The FTSE 100-listed company said that profit before tax grew 8.8% year-on-year to £321m ($401m, €380m) in the six months through to 31 December, beating its own expectations, while its profit from operations was up 7.4% at £324m.
Total revenue, however, declined 3.2% to £1.82bn, while the gross margin for the period improved 2.1 percentage points year-on-year to 20.7% and operating margins climbed 1.7 percentage points to 17.8%.
The group completed 7,180 plots over the period, down 5.8% from the corresponding period in the previous 12 months, although the rate of completion on sites outside London was at its highest level since 2008. Barratt added completions in London were in line in with the planned build programme, adding it expected a "significant uplift" on wholly owned sites in the second half.
Barratt, which following the positive first-half figures hiked its interim dividend by 21.7% year-on-year to 7.3p, added return on capital employed stood at 27% for the half-year, up 1.5 percentage points from the corresponding period last year.
"With a record forward order book, strong consumer demand and a positive lending backdrop, we remain confident in our outlook for the full year," said chief executive David Thomas.
"Our confidence in the business going forward is reflected in the improved and extended Capital Return Plan."

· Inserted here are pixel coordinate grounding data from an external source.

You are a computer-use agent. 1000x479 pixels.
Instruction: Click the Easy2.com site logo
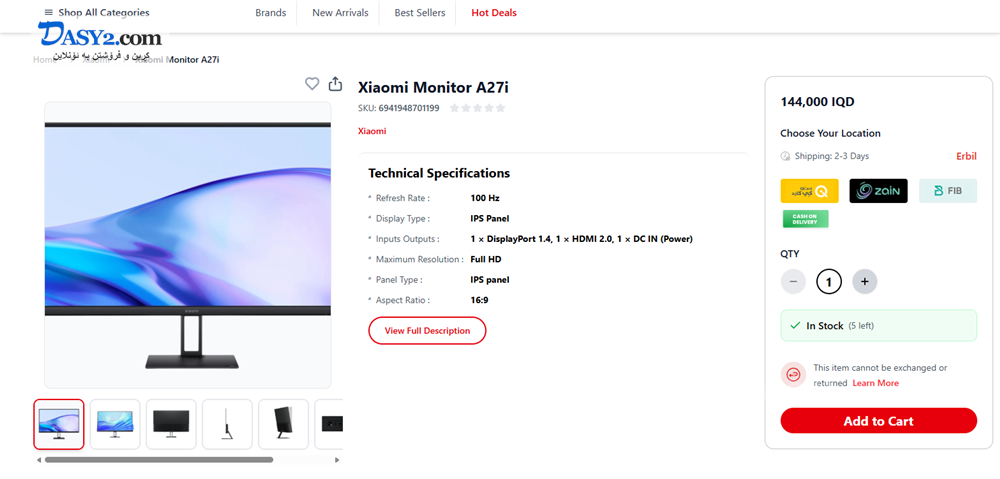pos(99,38)
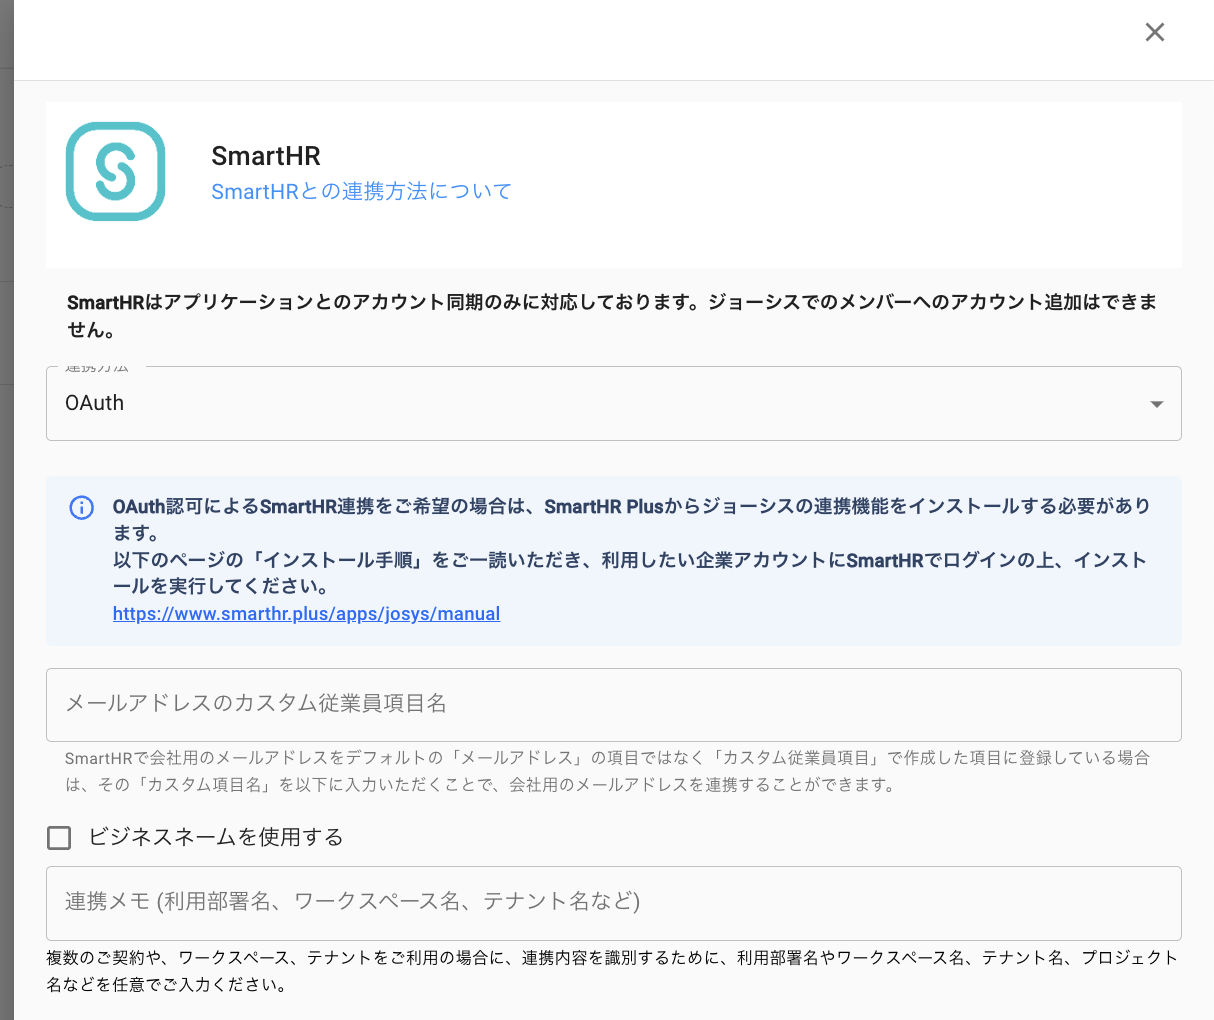This screenshot has width=1214, height=1020.
Task: Click the インストール手順 instruction line in the banner
Action: point(630,561)
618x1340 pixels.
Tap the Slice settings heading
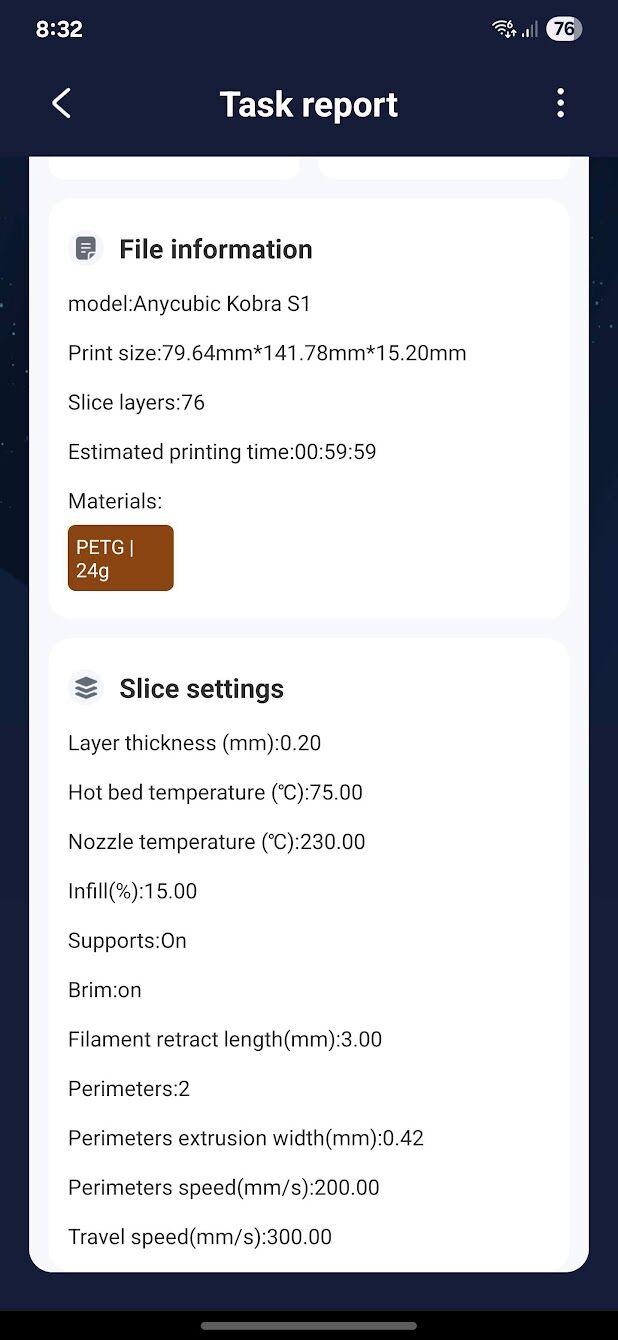click(x=202, y=688)
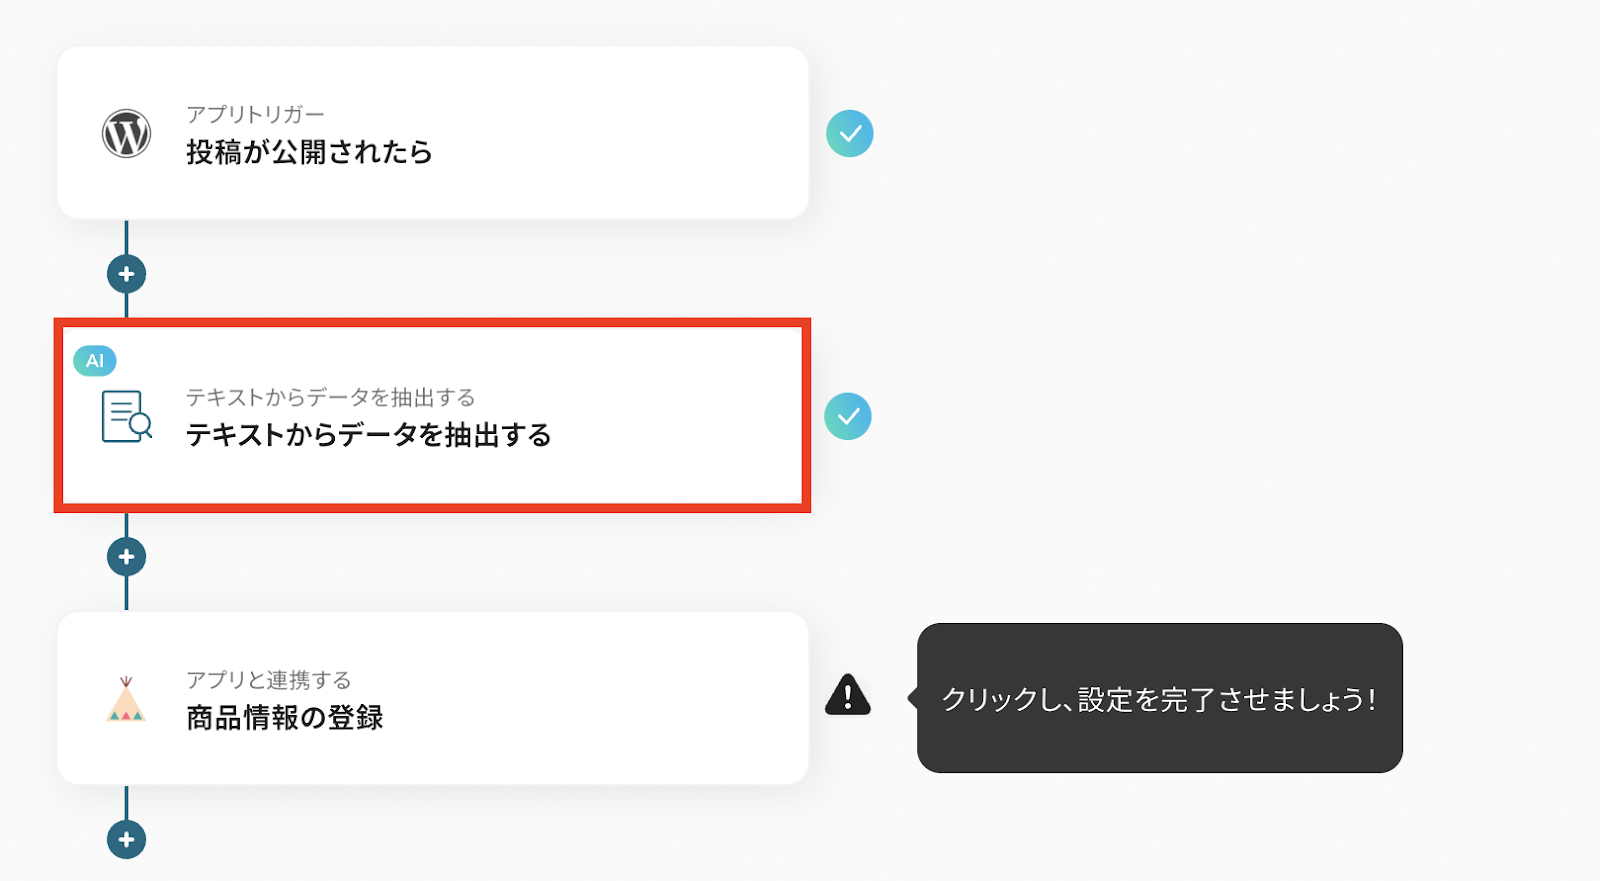Image resolution: width=1600 pixels, height=881 pixels.
Task: Click the checkmark beside テキストからデータを抽出する step
Action: (x=848, y=416)
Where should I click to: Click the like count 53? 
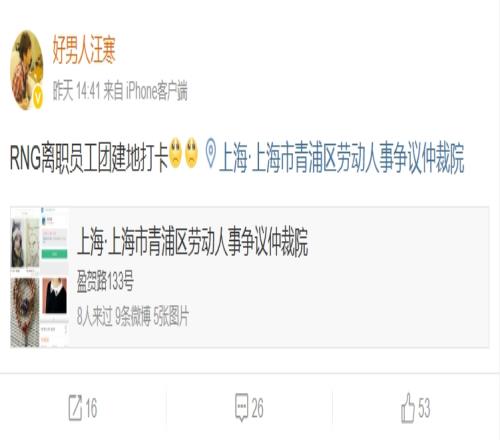pyautogui.click(x=424, y=408)
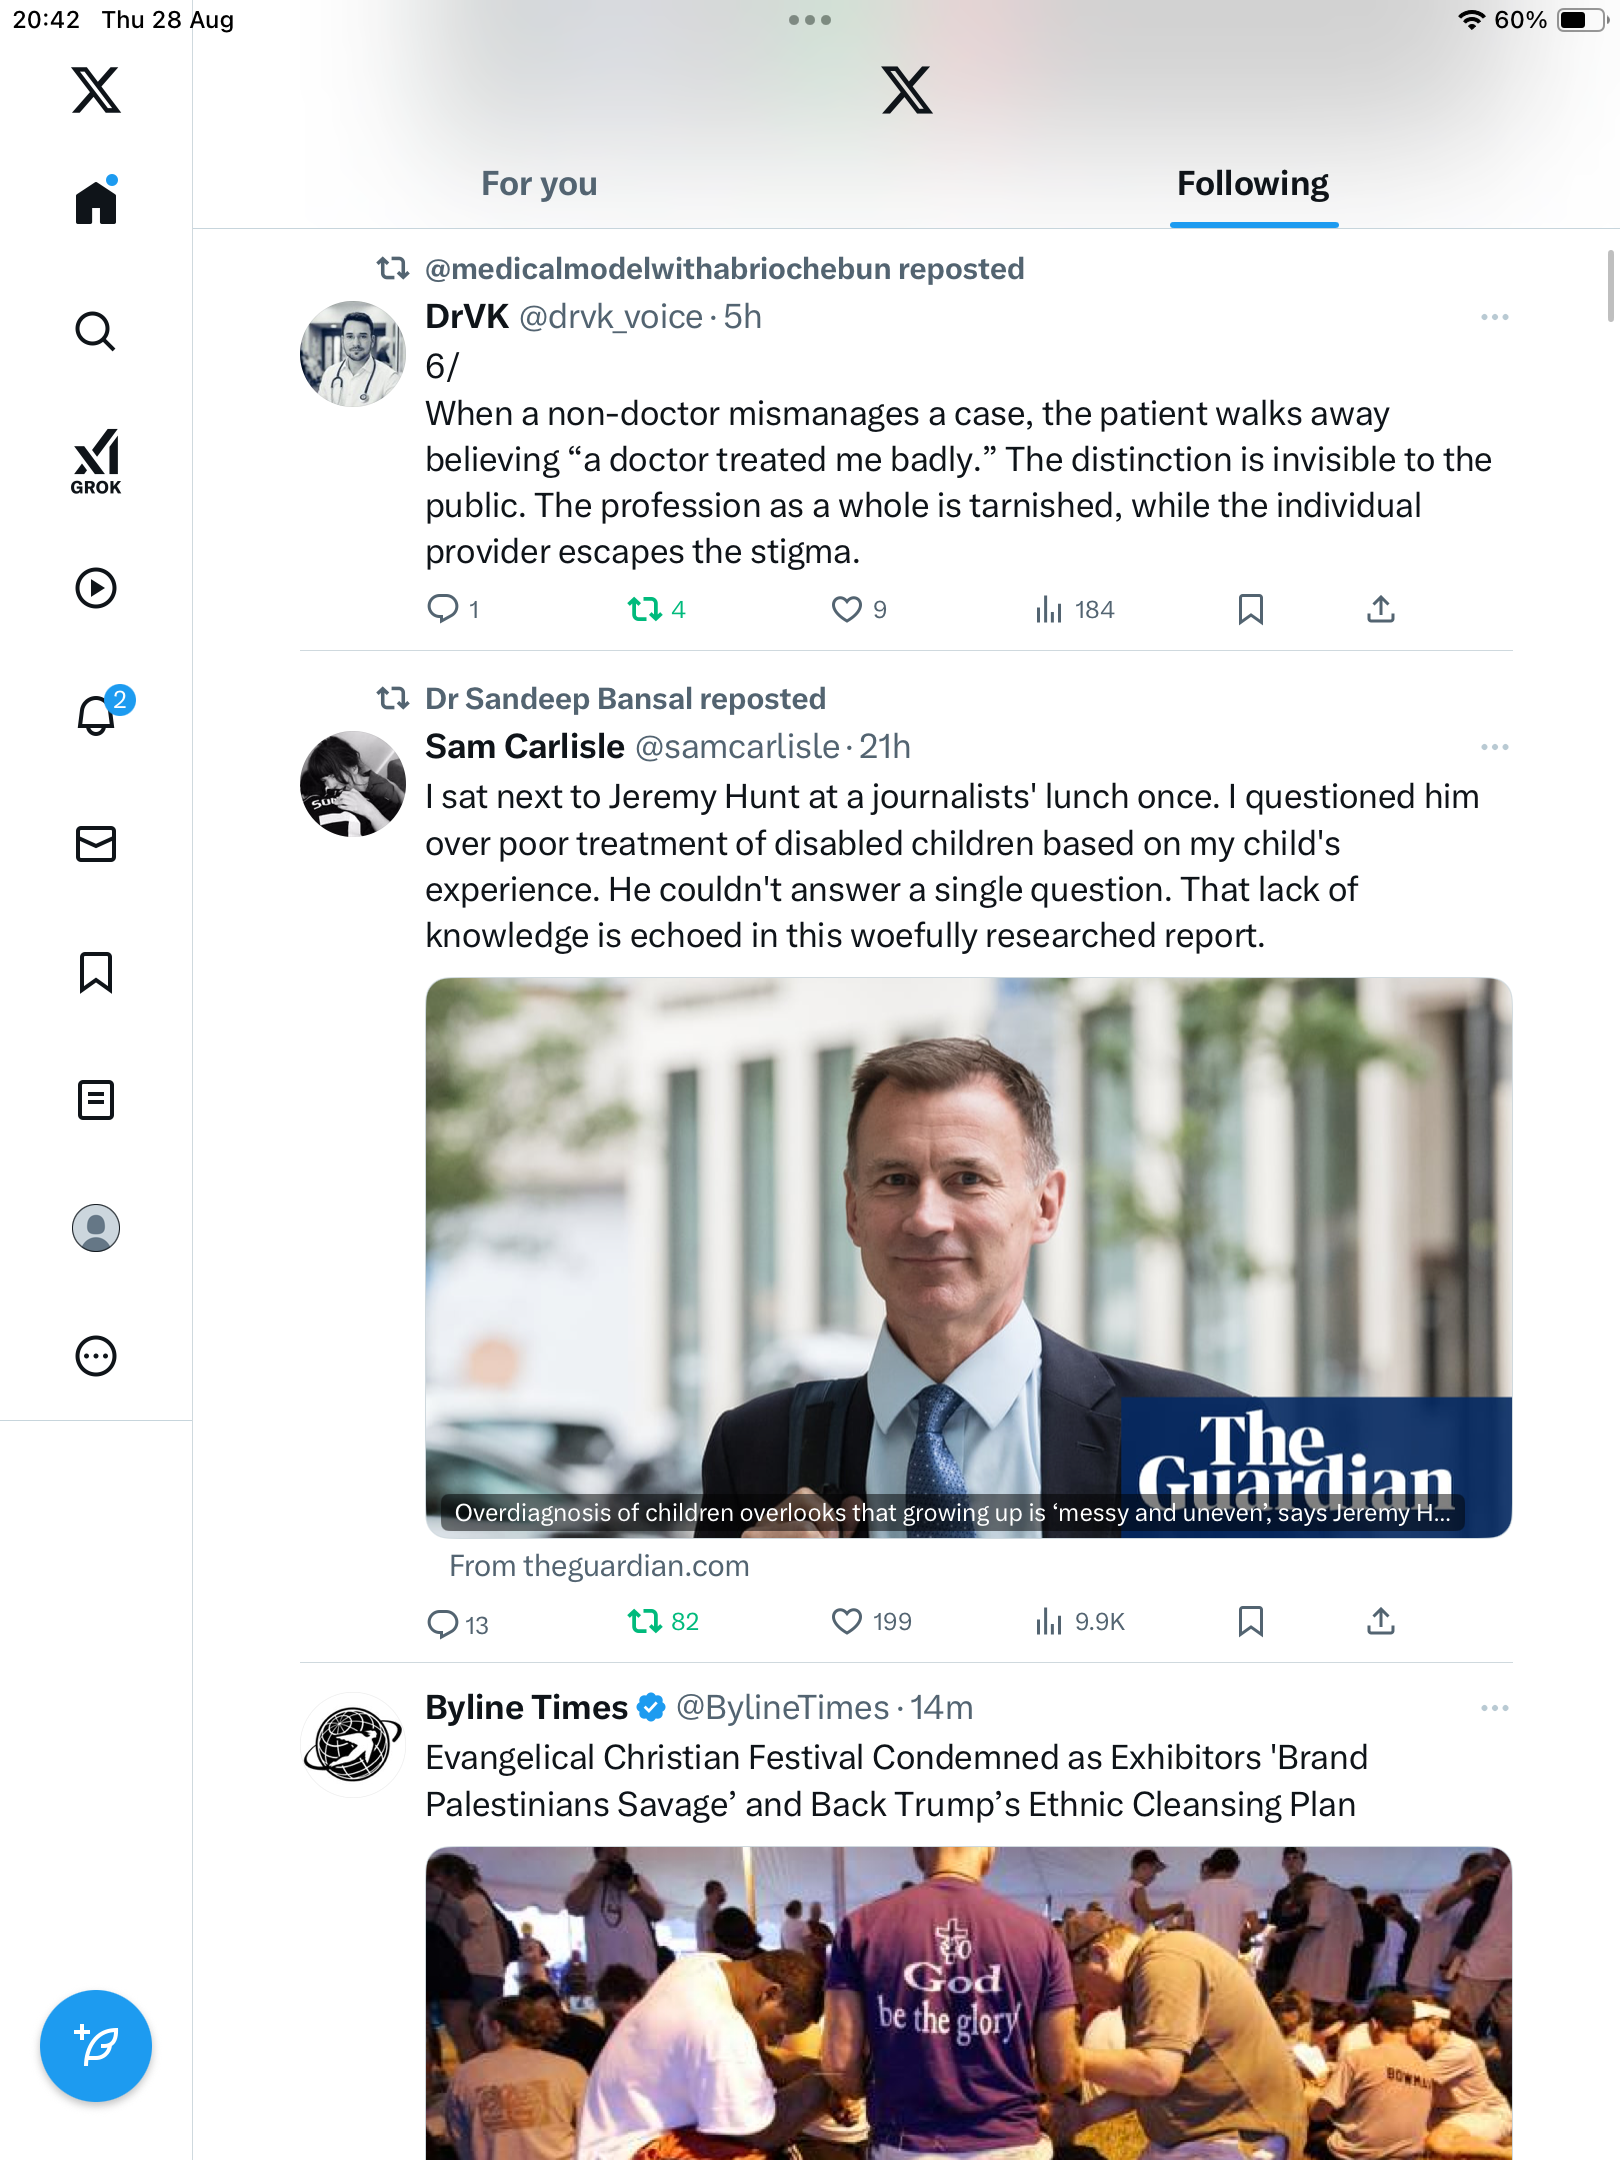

The updated Capital Return Plan sees ordinary dividend cover reset at 2.5 times and a special dividend of £175m payable in November 2017 and November 2018. George Salmon, equity analyst at Hargreaves Lansdown, said that signalled optimism was returning in the housebuilding sector, following an uncertain six months.
"Up to now, the UK's housebuilders have generally espoused a tone of cautious optimism following the Brexit vote," he said.
"The extension of the group's generous capital returns plan is certainly eye-catching, but the decision to pay out a higher proportion of earnings in the ordinary dividend is just as much of a sign of its confidence.
The higher dividend pushes the yield on the shares to more than 7%. With little sign of the feared post-Brexit slowdown materialising as yet, the shares should continue to look attractive to income chasing investors."